For CUDA 12.1, you can install the dependencies with the following commands. Otherwise, you need to manually install `torch`, `torchvision` , `torchaudio` and `xformers`.

Download the codes:

```bash
git clone https://github.com/suimuc/MTVCraft
cd MTVCraft
```

Create conda environment:

```bash
conda create -n mtv python=3.10
conda activate mtv
```

Install packages with `pip`

```bash
pip install -r requirements.txt
```

Besides, ffmpeg is also needed:

```bash
apt-get install ffmpeg
```

## 📥 Download Pretrained Models

You can easily get all pretrained models required by inference from our [HuggingFace repo](https://huggingface.co/BAAI/MTVCraft).

Using `huggingface-cli` to download the models:

```shell
cd $ProjectRootDir
pip install "huggingface_hub[cli]"
huggingface-cli download BAAI/MTVCraft --local-dir ./pretrained_models
```

Or you can download them separately from their source repo:

- [mtv](https://huggingface.co/BAAI/MTVCraft/tree/main/mtv): Our checkpoints
- [t5-v1_1-xxl](https://huggingface.co/google/t5-v1_1-xxl): text encoder, you can download from [text_encoder](https://huggingface.co/THUDM/CogVideoX-2b/tree/main/text_encoder) and [tokenizer](https://huggingface.co/THUDM/CogVideoX-2b/tree/main/tokenizer)
- [vae](https://huggingface.co/THUDM/CogVideoX1.5-5B-SAT/tree/main/vae): Cogvideox-5b pretrained 3d vae
- [wav2vec](https://huggingface.co/facebook/wav2vec2-base-960h): wav audio to vector model from [Facebook](https://huggingface.co/facebook/wav2vec2-base-960h)

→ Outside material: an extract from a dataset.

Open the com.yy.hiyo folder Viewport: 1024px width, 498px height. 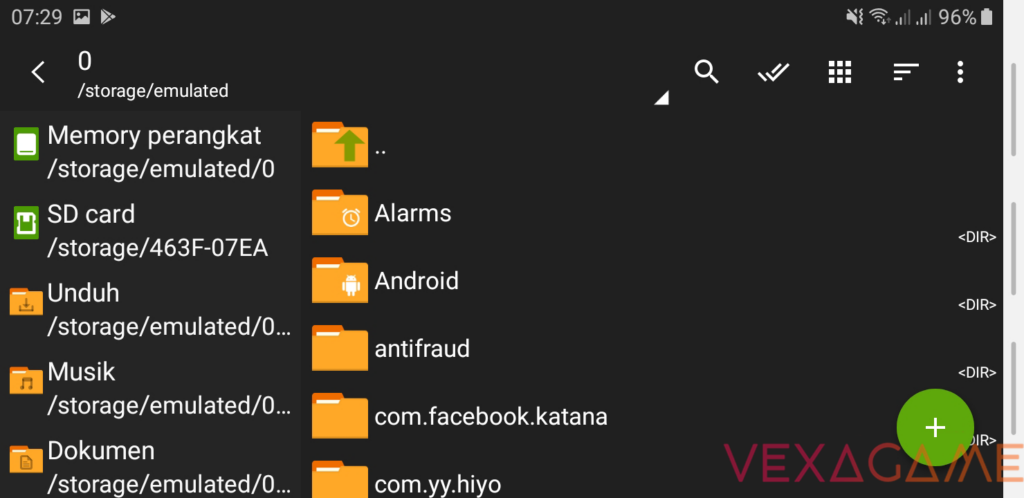437,484
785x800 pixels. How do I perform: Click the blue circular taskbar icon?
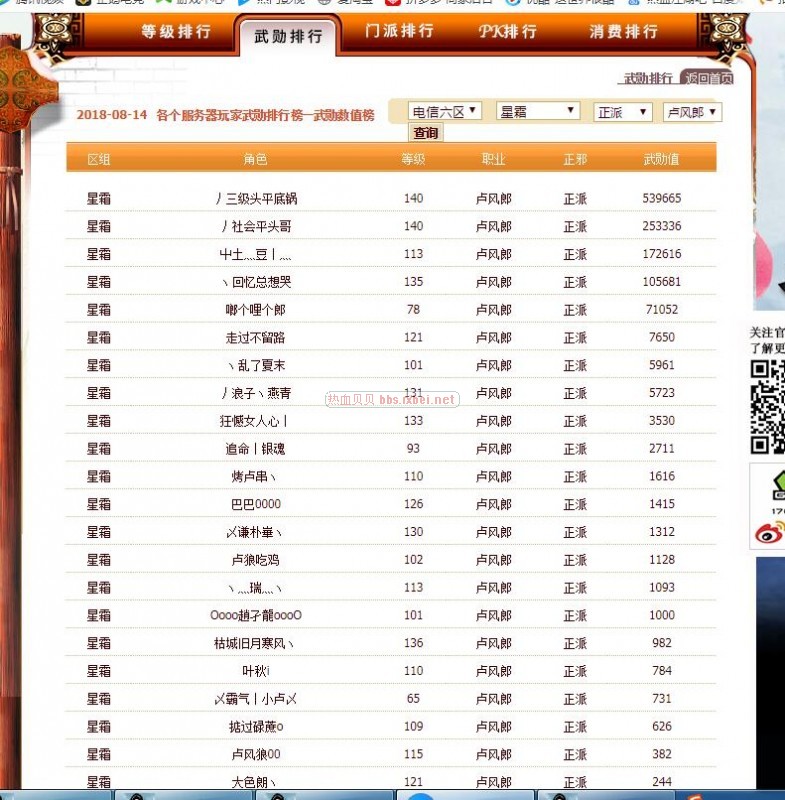(423, 796)
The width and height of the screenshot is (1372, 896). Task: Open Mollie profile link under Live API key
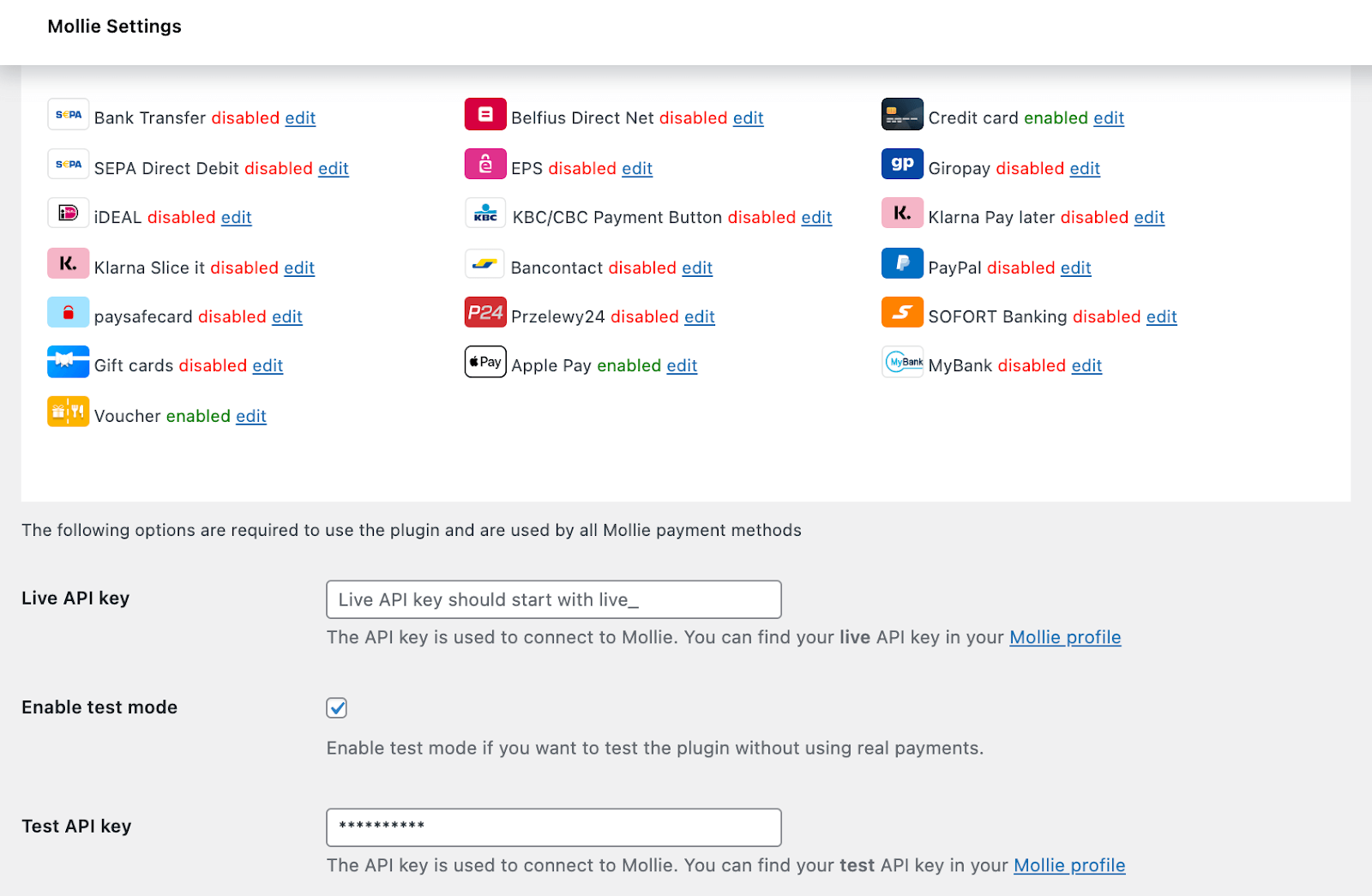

Finally, these pretrained models should be organized as follows:

```text
./pretrained_models/
|-- mtv
|   |--single/
|   |   |-- 1/
|   |     |-- mp_rank_00_model_states.pt
|   |   `--latest
|   |
|   |--multi/
|   |   |-- 1/
|   |	  |-- mp_rank_00_model_states.pt
|   |   `-- latest
|   |
|   `--accm/
|       |-- 1/
|         |-- mp_rank_00_model_states.pt
|       `-- latest
|
|-- t5-v1_1-xxl/
|   |-- config.json
|   |-- model-00001-of-00002.safetensors
|   |-- model-00002-of-00002.safetensors
|   |-- model.safetensors.index.json
|   |-- special_tokens_map.json
|   |-- spiece.model
|   `-- tokenizer_config.json
|
|-- vae/
|   |--3d-vae.pt
|
`-- wav2vec2-base-960h/
    |-- config.json
    |-- feature_extractor_config.json
    |-- model.safetensors
    |-- preprocessor_config.json
    |-- special_tokens_map.json
    |-- tokenizer_config.json
    `-- vocab.json
```

## 🎮 Run Inference

#### API Setup (Required)
Before running the inference script, make sure to configure your API keys in the file `mtv/utils.py`. Edit the following section:
```python
# mtv/utils.py

qwen_model_name = "qwen-plus"  # or another model name you prefer
qwen_api_key = "YOUR_QWEN_API_KEY"  # replace with your actual Qwen API key

client = OpenAI(
    api_key=qwen_api_key,
    base_url="https://dashscope.aliyuncs.com/compatible-mode/v1",
)

elevenlabs = ElevenLabs(
    api_key="YOUR_ELEVENLABS_API_KEY",  # replace with your actual ElevenLabs API key
)
```

#### Batch

Once the API keys are set, you can run inference using the provided script:

```bash
bash scripts/inference_long.sh ./examples/samples.txt ouput_dir
```
This will read the input prompts from `./examples/samples.txt` and the results will be saved at `./output`.

#### Gradio UI
To run the Gradio UI simply run:
```bash
bash scripts/app.sh ouput_dir
```


## 📝 Citation

If you find our work useful for your research, please consider citing the paper:

```
@article{MTV,
      title={Audio-Sync Video Generation with Multi-Stream Temporal Control},
      author={Weng, Shuchen and Zheng, Haojie and Chang, Zheng and Li, Si and Shi, Boxin and Wang, Xinlong},
      journal={arXiv preprint arXiv:2506.08003},
      year={2025}
}
```